Fig. 1. TGFβ1 reverses the decline in vimentin gene expression during C2C12 differentiation.

(A) C2C12 cells grown in DMEM medium plus 15% FBS (growth medium, GM) or 2% horse serum (differentiation medium, DM) without or with TGFβ1 (1 ng/ml) for 2 or 4 days. (B) Western blot analysis of WCEs (50 ug) isolated from C2C12 cells as grown in panel A for 4 days and described in Materials and Methods. (C) Northern blot analysis of total RNA (20 μg) isolated from C2C12 cells grown in GM or DM minus or plus TGFβ1 for 4 days as previously described [32]. The nitrocellulose membrane was first hybridized with a ³²P-labeled human vimentin cDNA probe (bottom) and then the membrane was stripped and re-probed with a ³²P-labeled GADPH cDNA (middle).

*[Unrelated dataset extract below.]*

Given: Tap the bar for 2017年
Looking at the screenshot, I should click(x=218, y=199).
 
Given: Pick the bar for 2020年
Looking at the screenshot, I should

Another sample of total RNA (5 μg) was stained with ethidium bromide to verify the integrity of the RNA (Top). (D) Total RNA (100 ng) was reverse-transcribed into cDNA using poly-dT as a primer followed by the use of 1/20 of this sample for real-time PCR analysis. The data was normalized to adolase gene expression. The Y-axis represents the relative mRNA levels of the vimentin gene. Results are the average of three separate experiments performed in triplicate with bars representing the standard error.